Originally Posted by
Paren
Agreed. Safety should come first.
However, ethics is not something that is dealt with easily. Furthermore, (and perhaps especially in the case of BA), may pilots be afraid of their employer using the footage as an excuse for disciplinary action etc?
This is incredibly wide of the mark. BA does not have a culture of vicious management seeking to punish pilots for errors. Rather the "just culture" would only seek to punish those who deliberately and wilfully, for no safety based reason, step outside the rules and thence cause damage.
Rather it is more to do with rapacious lawyers and prosecutors, one only has to look at certain accidents in countries such as France where the actions of prosecutors have hindered accident investigations, to see where the reservations of pilots come from re cameras in the flight deck.
When cameras are installed in every office of every CEO, magistrate, policeman, lawyer, accountant, financial advisor, currency trader, worker in the wider finance industry or e-commerce etc etc etc then you might start to see a softening if this attitude.
In many countries prosecutors are elected officials, and so there is always a political aspect to policing and prosecutions (thankfully largely kept out of aviation accident investigation) in less progressive cultures the idea of cameras is downright dangerous.

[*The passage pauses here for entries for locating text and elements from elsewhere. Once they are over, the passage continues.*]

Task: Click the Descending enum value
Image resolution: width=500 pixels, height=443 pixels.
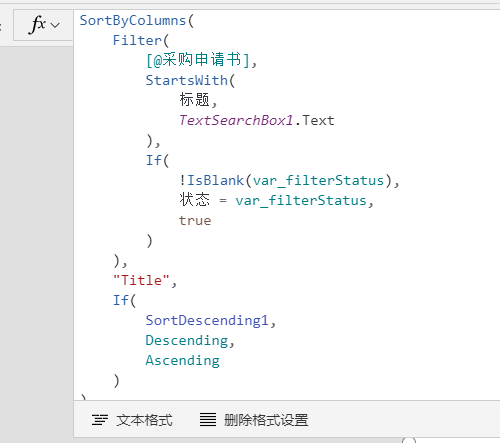Action: click(187, 341)
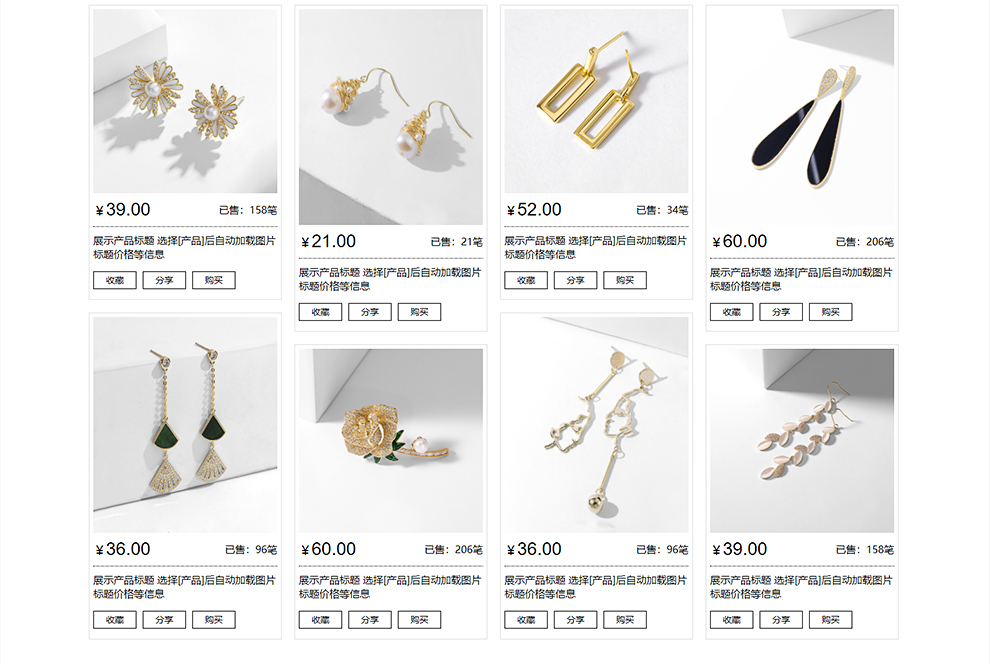Open the pink leaf tassel earrings image
The width and height of the screenshot is (990, 664).
tap(802, 441)
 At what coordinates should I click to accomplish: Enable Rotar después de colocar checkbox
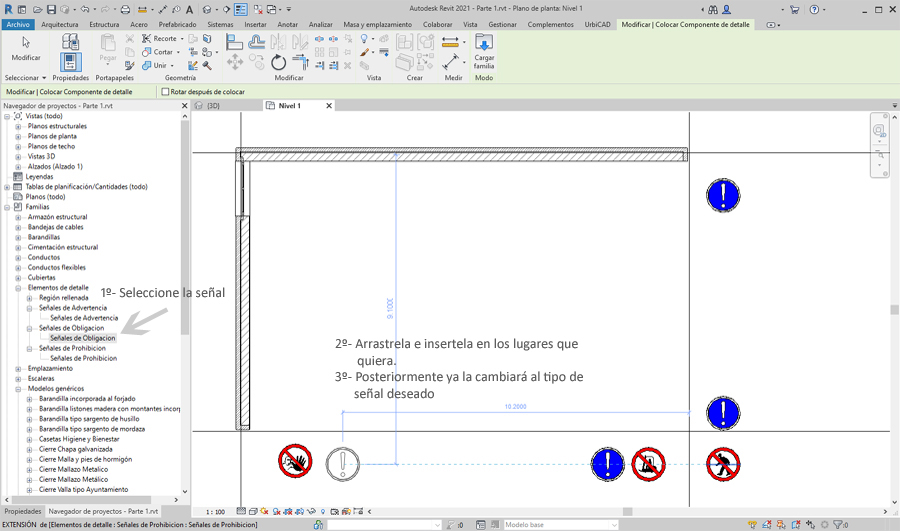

In this country one only has to think back to the Hunter crash and the clamour to allow a prosection and police access to crash data even before the AAIB had finished the early parts of their investigation to see the danger.
Furthermore flight deck cameras add little detail to the extensive data provided by modern data systems, but they will add a little titillation to viewers of Youtube et al who would publish the final moments of a pilots life, which would be devastating to their families.